▸ Work instruction
Search the records below for the word "computer" and show every line where it occurs.
*** Recorded data ***
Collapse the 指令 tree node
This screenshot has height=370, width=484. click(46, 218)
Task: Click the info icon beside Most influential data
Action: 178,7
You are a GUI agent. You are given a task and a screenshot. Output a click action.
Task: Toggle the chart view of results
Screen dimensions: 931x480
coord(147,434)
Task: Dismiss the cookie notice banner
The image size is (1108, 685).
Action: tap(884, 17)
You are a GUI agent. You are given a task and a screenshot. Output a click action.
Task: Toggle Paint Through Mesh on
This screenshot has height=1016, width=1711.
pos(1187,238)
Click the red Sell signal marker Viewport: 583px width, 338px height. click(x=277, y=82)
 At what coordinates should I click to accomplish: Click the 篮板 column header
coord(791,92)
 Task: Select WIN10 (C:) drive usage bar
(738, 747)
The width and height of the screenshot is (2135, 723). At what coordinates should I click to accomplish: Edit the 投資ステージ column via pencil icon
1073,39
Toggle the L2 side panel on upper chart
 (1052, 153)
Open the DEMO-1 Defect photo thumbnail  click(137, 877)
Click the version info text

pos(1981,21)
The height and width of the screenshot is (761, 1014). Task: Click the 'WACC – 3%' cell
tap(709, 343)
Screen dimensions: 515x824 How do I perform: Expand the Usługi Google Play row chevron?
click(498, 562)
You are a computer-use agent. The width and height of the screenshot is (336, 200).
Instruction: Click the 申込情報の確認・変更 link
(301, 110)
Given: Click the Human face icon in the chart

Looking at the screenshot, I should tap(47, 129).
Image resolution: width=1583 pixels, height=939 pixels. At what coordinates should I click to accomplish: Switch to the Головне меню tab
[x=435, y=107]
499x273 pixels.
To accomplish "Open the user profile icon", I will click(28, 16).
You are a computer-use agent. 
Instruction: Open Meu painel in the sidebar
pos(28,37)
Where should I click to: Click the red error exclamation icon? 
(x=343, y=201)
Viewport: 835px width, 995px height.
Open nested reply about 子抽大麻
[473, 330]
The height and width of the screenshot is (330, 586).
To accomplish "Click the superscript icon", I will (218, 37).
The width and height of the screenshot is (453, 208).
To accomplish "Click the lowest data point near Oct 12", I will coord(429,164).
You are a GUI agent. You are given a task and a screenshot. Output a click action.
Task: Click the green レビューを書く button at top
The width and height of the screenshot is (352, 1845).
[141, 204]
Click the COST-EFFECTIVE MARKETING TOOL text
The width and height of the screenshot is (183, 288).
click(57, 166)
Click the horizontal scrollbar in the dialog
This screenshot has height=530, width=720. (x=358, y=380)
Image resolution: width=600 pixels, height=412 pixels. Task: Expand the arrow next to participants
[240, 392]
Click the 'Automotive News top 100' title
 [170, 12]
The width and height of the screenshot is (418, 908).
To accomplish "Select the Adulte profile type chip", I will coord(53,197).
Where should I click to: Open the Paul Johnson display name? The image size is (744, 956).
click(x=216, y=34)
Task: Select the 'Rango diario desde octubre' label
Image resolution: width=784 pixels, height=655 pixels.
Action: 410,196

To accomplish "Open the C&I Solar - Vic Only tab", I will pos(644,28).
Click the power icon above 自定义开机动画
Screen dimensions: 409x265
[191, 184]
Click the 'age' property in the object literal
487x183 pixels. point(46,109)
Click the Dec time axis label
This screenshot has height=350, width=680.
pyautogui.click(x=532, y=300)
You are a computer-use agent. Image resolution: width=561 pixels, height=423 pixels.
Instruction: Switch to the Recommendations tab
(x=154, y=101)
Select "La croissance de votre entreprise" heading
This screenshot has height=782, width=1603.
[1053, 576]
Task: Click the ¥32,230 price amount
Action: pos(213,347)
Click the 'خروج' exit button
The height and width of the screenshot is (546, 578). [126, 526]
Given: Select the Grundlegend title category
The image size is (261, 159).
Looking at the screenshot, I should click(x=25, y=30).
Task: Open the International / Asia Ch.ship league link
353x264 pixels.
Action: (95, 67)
*** End of Recorded data ***
▸ Result of this task
You are a computer-use agent. The width and height of the screenshot is (336, 200).
You are a computer-use agent. 
You are a computer-use agent. Image resolution: width=561 pixels, height=423 pixels.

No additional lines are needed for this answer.